A Heritage Dessert Platter for my French-Vietnamese-Nigerian-American Sons
With two young sons who are Nigerian and American on my side, and French and Vietnamese on their father's side, I put a lot of effort into creating a home that radiates knowledge, stories, and souvenirs from our family's manifold heritages. I want my sons to see themselves in the books they read, to understand the languages they hear, and to feel connected to the food they eat.
Lately, I've been daydreaming about preparing a heritage menu that would include a dessert from each of my sons' native backgrounds. Since I'm a food memoirist and teach writing workshops in the genre for the Creative Nonfiction Foundation and Otis College of Art & Design, I'm selecting recipes from food memoirs I love written by French, Vietnamese, Nigerian, and American authors. Find my recommendations below.

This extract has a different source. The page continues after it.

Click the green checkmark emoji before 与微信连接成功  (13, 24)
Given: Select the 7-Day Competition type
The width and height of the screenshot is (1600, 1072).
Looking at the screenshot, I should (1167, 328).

We'd kick things off by sampling the most labor-intensive recipe on the menu: steamed flan with ginger from a recent addition to my syllabus, Mango and Peppercorns: A Memoir of Food, an Unlikely Family, and the American Dream by Tung Nguyen, Katherine Manning, and Lyn Nguyen with Elisa Ung. The book portrays the lifelong friendship that formed between a Vietnamese refugee (Tung) and her American hostess (Katherine) in the aftermath of the Vietnam War. The pair eventually open a successful Vietnamese restaurant near Miami's Little Havana. When I read Tung's story of making it in the United States with the odds stacked against her, I couldn't help but think of my mother-in-law and her journey to France as a refugee, where she has spent the past three decades opening up restaurants of her own.
Tung's five-ingredient recipe (sugar, eggs, julienned ginger, sweetened condensed milk, and water) requires precision that might take a few tries to master. To get the perfect flan, you have to stand at the stove, stirring constantly, taking caution not to burn the caramel. It takes time and hard work, but the labor is well worth the effort when your spoon first glides through the silky, supple custard. We'd savor each bite, allowing the subtle taste of ginger to mingle with the flan's caramel-like flavors.
After finishing off our flan, we'd move on to the next item on the platter: The Best Chocolate Chip Cookies from illustrated food memoir Relish: My Life in the Kitchen by Lucy Knisley, a hands-down student favorite on my course reading list. Knisley uses the graphic novel format to tell her story of growing up in New York City and Upstate New York with a mom who was a chef and a dad who was a food connoisseur.
Knisley writes of the comfort in baking chocolate chip cookies. "For me, the act of assembling and combining chocolate chip cookie ingredients is like watching 'The Sound of Music,'" she says. Her recipe is comfortably familiar to anyone who has ever made chocolate chip cookies before, though she adds a cup of coconut flakes, which I recommend increasing if you love coconut as much as I do.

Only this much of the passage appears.